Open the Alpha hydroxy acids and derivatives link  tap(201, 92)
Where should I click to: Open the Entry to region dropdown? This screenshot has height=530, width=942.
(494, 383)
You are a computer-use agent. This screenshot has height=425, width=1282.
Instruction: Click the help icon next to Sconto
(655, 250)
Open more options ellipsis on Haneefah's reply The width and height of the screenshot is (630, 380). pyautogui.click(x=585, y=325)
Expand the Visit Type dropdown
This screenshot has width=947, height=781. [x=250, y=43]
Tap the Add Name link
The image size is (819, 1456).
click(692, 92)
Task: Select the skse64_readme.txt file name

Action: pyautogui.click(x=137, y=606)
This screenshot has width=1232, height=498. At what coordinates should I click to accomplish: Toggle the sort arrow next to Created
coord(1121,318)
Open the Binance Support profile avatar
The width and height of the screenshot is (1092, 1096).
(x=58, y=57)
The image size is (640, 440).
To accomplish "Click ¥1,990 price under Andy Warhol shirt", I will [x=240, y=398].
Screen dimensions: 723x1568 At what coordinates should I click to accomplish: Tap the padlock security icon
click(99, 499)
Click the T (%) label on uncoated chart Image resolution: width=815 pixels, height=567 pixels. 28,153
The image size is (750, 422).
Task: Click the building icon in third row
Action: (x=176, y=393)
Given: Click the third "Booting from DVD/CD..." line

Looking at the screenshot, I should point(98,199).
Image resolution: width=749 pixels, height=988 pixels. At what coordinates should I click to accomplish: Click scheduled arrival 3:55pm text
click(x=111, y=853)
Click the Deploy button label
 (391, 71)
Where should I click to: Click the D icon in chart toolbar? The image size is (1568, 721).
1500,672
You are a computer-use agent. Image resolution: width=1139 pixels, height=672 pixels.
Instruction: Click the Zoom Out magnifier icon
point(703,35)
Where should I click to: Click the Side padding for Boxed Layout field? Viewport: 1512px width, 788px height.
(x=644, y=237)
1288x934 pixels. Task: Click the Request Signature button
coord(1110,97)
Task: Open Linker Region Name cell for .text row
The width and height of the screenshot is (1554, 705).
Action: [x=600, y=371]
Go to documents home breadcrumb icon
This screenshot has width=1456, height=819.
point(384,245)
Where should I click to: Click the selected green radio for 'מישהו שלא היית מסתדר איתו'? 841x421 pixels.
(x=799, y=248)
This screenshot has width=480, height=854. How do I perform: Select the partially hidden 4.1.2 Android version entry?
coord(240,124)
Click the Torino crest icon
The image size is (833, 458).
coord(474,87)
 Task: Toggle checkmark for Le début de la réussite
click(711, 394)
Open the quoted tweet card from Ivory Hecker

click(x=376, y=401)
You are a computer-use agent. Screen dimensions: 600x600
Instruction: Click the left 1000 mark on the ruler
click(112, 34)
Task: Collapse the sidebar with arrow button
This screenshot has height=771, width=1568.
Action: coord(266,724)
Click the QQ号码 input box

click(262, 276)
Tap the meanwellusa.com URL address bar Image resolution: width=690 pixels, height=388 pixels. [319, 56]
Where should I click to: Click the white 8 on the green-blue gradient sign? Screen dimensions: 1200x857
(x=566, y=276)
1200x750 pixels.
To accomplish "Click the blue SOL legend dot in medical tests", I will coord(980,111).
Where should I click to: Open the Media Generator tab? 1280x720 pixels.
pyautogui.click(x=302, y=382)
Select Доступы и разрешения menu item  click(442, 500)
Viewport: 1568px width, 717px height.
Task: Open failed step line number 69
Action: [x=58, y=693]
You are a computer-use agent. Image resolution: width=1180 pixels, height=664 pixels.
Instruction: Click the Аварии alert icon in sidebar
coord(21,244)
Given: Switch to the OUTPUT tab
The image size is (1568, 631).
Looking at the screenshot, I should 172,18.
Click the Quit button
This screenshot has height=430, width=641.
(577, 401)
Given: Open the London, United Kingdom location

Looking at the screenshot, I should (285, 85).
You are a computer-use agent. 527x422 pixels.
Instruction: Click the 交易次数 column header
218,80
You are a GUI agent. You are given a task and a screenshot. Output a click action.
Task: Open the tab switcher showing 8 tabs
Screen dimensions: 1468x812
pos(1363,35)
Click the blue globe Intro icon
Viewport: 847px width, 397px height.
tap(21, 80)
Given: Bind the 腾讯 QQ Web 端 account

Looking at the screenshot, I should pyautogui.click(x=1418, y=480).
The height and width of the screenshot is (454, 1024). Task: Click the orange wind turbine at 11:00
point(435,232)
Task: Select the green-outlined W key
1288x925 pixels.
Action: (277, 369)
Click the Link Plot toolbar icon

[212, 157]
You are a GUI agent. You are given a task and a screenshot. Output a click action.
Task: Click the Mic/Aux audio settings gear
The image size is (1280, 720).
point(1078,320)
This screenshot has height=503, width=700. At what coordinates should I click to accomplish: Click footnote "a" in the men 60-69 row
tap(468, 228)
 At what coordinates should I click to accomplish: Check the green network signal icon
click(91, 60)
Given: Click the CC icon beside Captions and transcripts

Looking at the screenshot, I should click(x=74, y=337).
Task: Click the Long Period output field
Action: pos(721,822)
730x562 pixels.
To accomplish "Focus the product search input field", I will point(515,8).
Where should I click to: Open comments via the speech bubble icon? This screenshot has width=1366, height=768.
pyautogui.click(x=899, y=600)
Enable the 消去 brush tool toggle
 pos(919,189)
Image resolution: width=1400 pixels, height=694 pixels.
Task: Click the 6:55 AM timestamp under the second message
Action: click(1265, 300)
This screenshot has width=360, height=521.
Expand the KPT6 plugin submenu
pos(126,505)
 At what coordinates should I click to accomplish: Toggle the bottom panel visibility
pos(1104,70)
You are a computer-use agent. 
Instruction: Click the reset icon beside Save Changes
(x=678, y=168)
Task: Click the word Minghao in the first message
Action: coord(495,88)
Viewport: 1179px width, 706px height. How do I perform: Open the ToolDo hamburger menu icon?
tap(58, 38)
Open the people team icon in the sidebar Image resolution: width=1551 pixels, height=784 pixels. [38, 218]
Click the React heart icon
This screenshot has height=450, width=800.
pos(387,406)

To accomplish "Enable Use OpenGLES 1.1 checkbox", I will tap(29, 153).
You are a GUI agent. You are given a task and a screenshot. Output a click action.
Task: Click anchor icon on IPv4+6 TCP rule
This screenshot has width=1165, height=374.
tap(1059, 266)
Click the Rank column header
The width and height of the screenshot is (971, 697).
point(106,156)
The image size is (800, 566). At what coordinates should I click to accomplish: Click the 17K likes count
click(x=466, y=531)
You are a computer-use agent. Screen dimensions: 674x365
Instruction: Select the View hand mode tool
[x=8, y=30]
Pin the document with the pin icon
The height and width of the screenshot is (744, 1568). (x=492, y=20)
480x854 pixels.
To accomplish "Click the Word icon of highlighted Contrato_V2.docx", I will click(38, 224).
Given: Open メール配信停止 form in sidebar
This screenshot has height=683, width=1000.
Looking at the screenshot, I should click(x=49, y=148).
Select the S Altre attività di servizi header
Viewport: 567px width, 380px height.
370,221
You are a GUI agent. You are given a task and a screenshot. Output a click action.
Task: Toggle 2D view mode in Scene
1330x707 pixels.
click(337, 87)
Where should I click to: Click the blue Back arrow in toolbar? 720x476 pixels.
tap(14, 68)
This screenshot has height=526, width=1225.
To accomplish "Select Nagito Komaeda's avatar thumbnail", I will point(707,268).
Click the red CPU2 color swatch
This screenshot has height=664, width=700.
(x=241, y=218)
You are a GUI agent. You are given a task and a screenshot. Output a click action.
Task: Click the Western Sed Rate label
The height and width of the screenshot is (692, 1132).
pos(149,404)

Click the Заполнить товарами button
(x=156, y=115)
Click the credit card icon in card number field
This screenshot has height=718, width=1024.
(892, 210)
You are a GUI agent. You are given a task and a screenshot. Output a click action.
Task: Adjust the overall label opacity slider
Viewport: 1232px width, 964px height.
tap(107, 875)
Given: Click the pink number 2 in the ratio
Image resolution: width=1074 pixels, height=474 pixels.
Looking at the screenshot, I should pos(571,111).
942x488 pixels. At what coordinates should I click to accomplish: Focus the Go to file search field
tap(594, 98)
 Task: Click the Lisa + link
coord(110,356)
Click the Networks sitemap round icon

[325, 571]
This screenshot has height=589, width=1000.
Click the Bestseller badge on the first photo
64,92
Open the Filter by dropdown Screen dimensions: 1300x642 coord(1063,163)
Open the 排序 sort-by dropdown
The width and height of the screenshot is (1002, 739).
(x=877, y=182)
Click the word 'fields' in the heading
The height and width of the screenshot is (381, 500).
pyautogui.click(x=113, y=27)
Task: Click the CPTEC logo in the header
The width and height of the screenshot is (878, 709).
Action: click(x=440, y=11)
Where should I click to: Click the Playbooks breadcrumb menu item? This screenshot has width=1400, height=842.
==================================================
*TASK ITEM*
Among the lines above, count those containing the word "computer" and write only the number.

*TASK ANSWER*
7